*Given task*.
What theme does the passage about the Keswick Convention give for the convention?

*Reading text*.
Kaye and I just returned from England where I spoke at the famous Keswick Convention. Keswick is a little town in the extraordinarily beautiful Lake District of northern England. The Convention has been meeting every summer since 1875, except for a couple of war years; its theme is ALL ONE IN CHRIST. When I was a young preacher I looked forward to getting every year The Keswick Week, a book containing messages of that year’s convention. It was also filled with pictures. My favorite picture was the Speakers’ Picture, which was the first one in the book. Picturing both the speakers and the committee members it showed three rows of stuffy-looking old men, most wearing the collars of the Anglican Church. They looked serious, formal and stiff upper lipish.

And I was thrilled to be invited to speak in 1978, then in 1980 and 1982 and 1987. So this was our first visit to the Convention in twelve years. When we last attended in ‘87 there were already some changes being made and so we were anxious to see how much it had changed. And it has changed. Like most conventions of its type it is appealing more to the younger generation. Gone is the organ and piano, replaced by a small praise band, with singing being led by a couple of young people. The hymnbooks have been removed and replaced with TV monitors. It was much less formal—I saw only one clerical collar! And the man who led the Bible Readings, the most prestigious part of the Convention, wore an open collar sport shirt without a coat! It was certainly not the same Keswick I first attended in 1978, but it was great and we had a wonderful time. One thing that has not changed is the hunger to hear the Word of God.

They are the best listeners in the world.

Basically, I’m not a great lover of change, but change there has to be. And some of us older folks often feel like we’re living in a foreign country. I remember some years ago when my youngest son and I were having a, uh, a disagreement about something, he said, "But times have changed!" I answered, "But that is all that has changed. Just the times! Nothing important has really changed."

[Excerpt from a dataset]
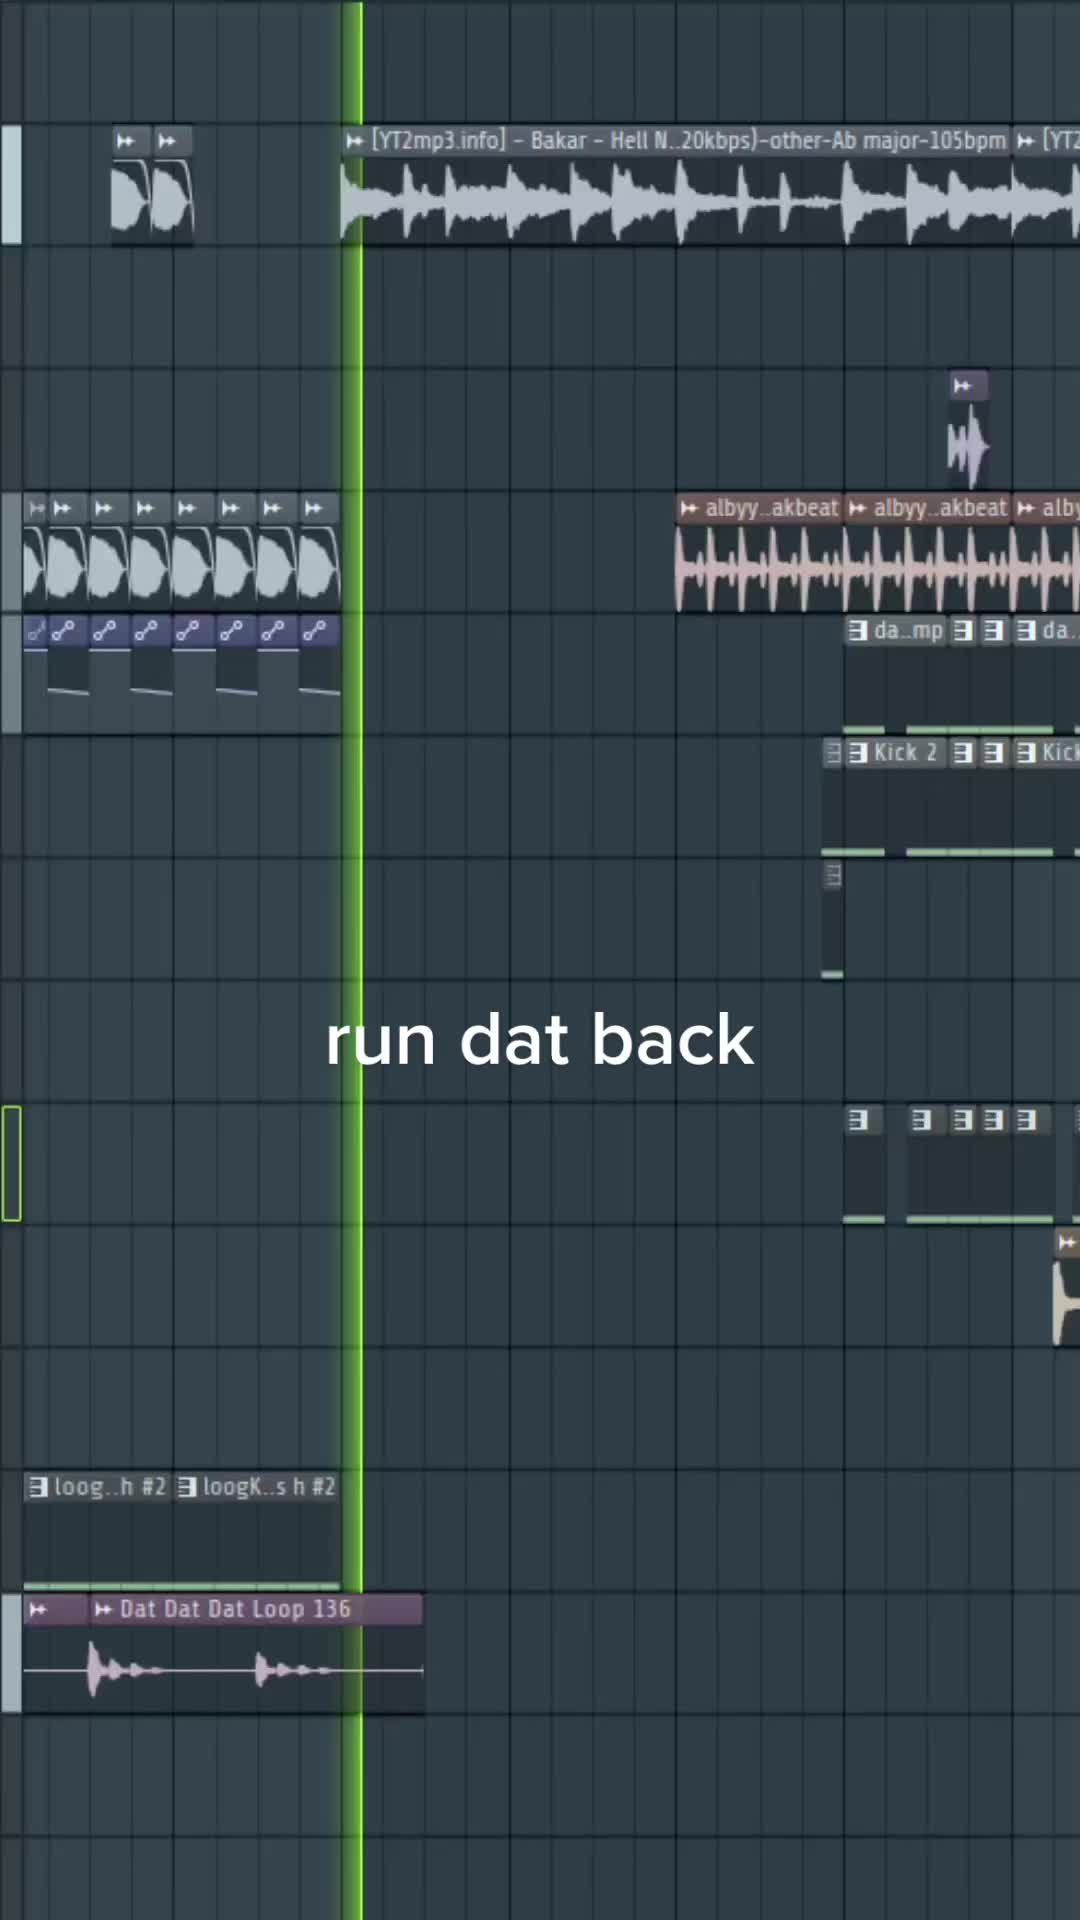Click the green playhead line
Image resolution: width=1080 pixels, height=1920 pixels.
click(352, 960)

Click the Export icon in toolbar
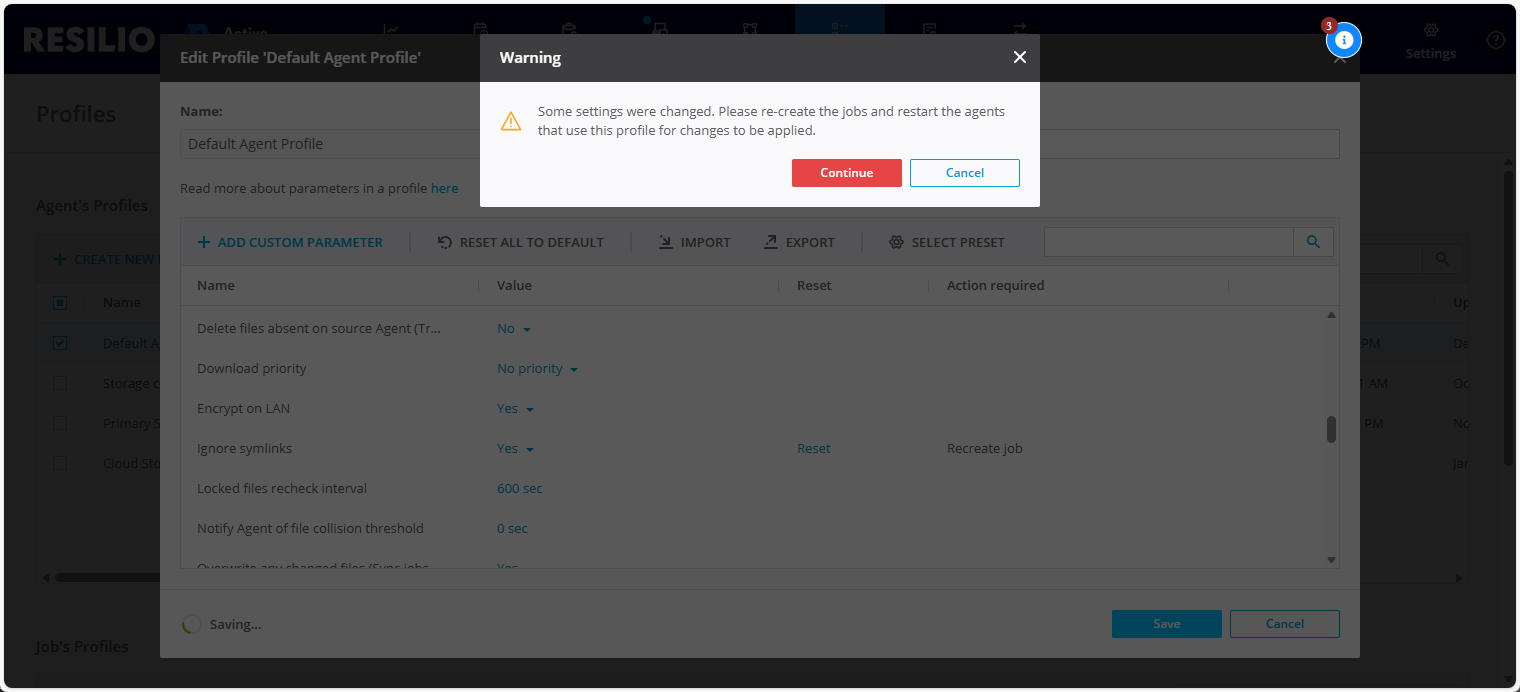[771, 242]
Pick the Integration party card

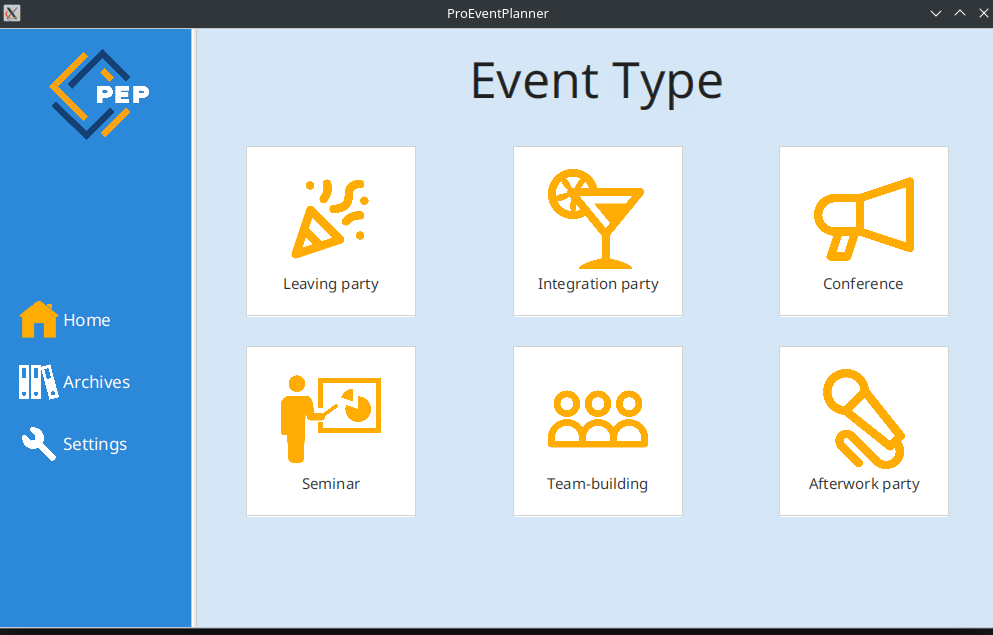click(597, 230)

*Answer in full*.
The convention's theme is ALL ONE IN CHRIST.